### WORK REQUIRED
Find every line in the rows below that contains the word "table" and copy each one out in full. Match case exactly.

### ROWS
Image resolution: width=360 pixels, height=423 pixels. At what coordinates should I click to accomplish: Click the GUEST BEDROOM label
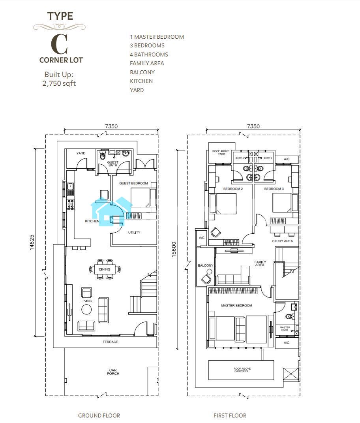[133, 183]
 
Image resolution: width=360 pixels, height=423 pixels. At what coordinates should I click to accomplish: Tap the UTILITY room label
[134, 232]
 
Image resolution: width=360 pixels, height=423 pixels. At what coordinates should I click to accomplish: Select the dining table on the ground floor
[105, 269]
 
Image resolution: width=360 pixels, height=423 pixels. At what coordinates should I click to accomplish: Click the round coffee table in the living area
[86, 309]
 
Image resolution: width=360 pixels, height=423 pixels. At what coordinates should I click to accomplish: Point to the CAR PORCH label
[113, 372]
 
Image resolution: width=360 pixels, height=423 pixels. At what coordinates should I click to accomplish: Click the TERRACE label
[110, 342]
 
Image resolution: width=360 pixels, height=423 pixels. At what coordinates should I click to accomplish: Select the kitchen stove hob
[70, 204]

### CORRECT RESULT
Image resolution: width=360 pixels, height=423 pixels. At what coordinates should I click to accomplish: Select the dining table on the ground floor
Image resolution: width=360 pixels, height=423 pixels. At what coordinates should I click to accomplish: Click the round coffee table in the living area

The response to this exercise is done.